Tuesday 6 October 2015

Free From Jail to Kill his Wife


A man who had served a three year jail sentence for stabbing his wife killed her just six weeks after his release and was found guilty of manslaughter. 

In the early hours of Tuesday 8th October 1901 Ellen Timlin was asleep at her lodgings in 42 Baptist Street when she was awoken by another member of the household, 32 year old Thomas McAllister. He was raging and told Ellen that he had killed his wife and would kill somebody else.He then started kicking out at Ellen but stopped when his wife Catherine returned.

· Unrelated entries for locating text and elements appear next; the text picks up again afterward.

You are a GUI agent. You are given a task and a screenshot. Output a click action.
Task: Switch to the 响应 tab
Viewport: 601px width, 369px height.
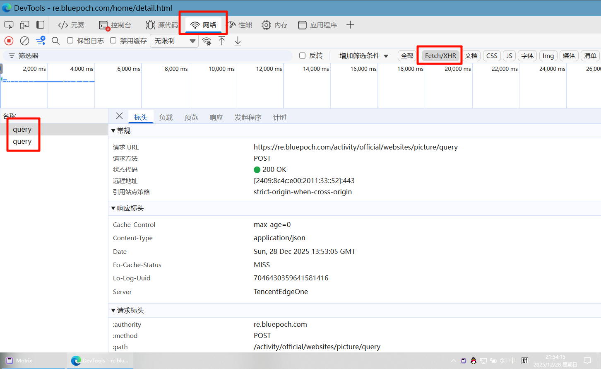[216, 118]
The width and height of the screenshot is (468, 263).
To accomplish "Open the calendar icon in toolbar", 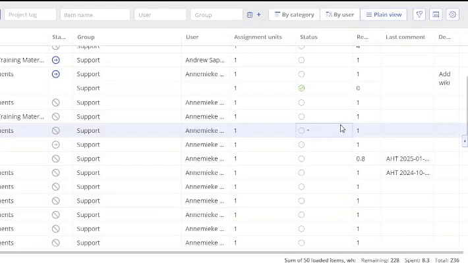I will tap(436, 14).
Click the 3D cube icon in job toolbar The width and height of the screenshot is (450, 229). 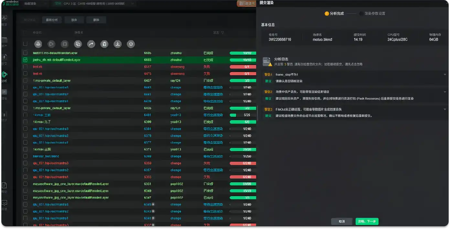(131, 44)
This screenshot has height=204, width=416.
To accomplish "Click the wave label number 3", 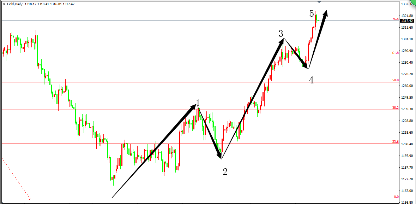I will (281, 34).
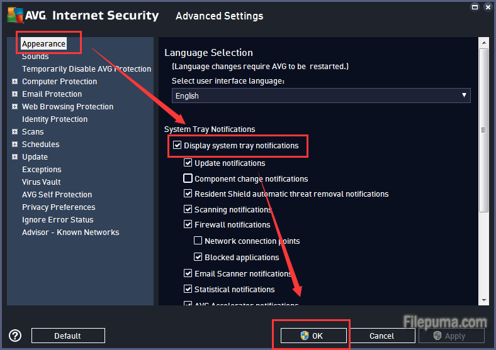Screen dimensions: 496x350
Task: Click the help question mark icon
Action: [x=15, y=336]
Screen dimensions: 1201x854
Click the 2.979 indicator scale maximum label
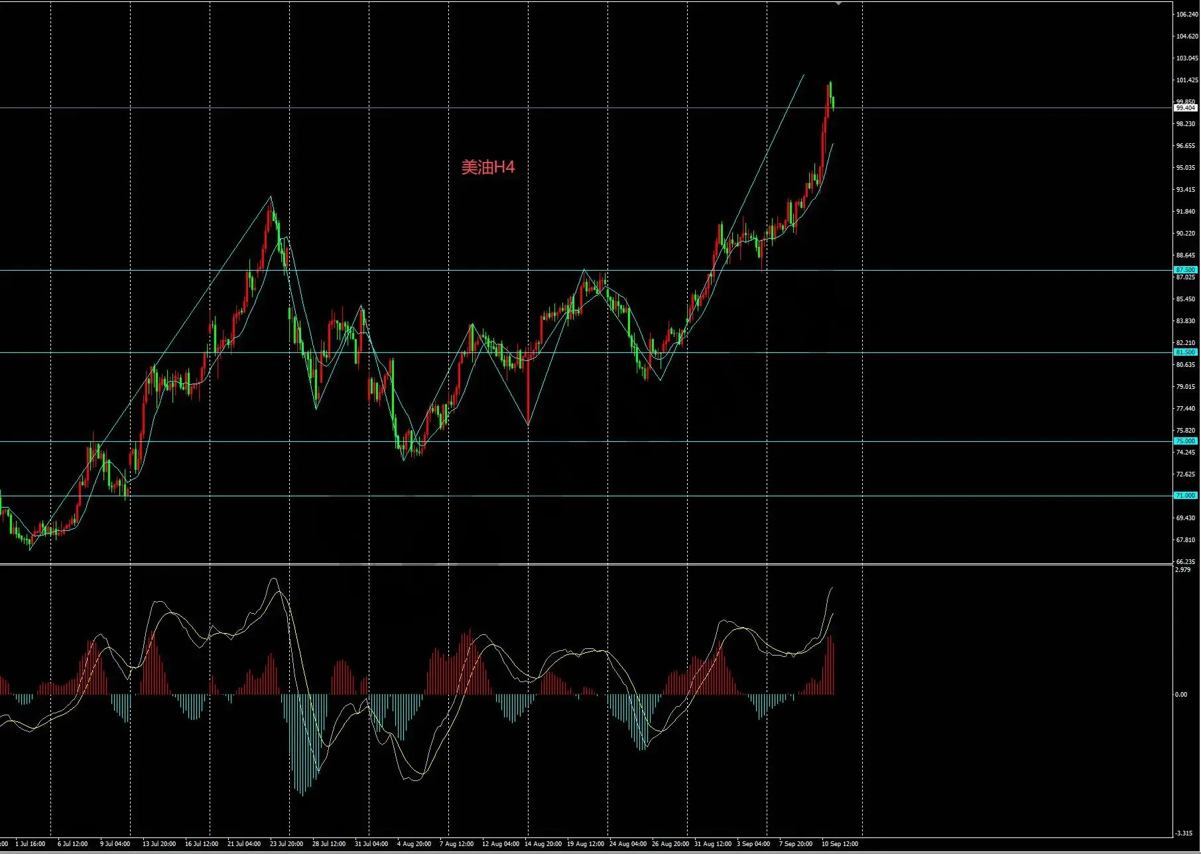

Thomas told Catherine he was sorry for what he had done and she replied that she was a bad woman. The couple then went upstairs with Thomas saying he would look at the wound, which had been caused with a pocket knife, after a cup of tea. He later came back down and told Ellen that it was 'only the scratch of a pin' and that he had washed it and covered it with a plaster.

On the Thursday night Catherine was complaining of severe pains and admitted herself to the workhouse hospital, telling staff there that she had been separating a fight. The next night her condition had deteriorated and a detective inspector was called in to see her. She now said that she had been walking with Thomas's mother at the corner of Springfield and Christian Streets and that he had stabbed her in a fit of jealousy. A magistrate's clerk was summoned to take a formal deposition but by the time he arrived Catherine had died.

A post mortem revealed that the cause of death was haemorrhage caused by the wound which had punctured Catherine's left lung. When Thomas was arrested he said 'I am as innocent as a child, she went out on Wednesday to separate a fight and when she came back she complained of a pain underneath her breast.' At the inquest Ellen Timlin described Catherine as a'hard working steady woman' whilst Thomas was someone with a 'hot temper who is given to drink.' The Deputy Coroner Mr Gibson said there was no provocation to justify reducing the verdict to manslaughter and on this direction a verdict of wilful murder was returned.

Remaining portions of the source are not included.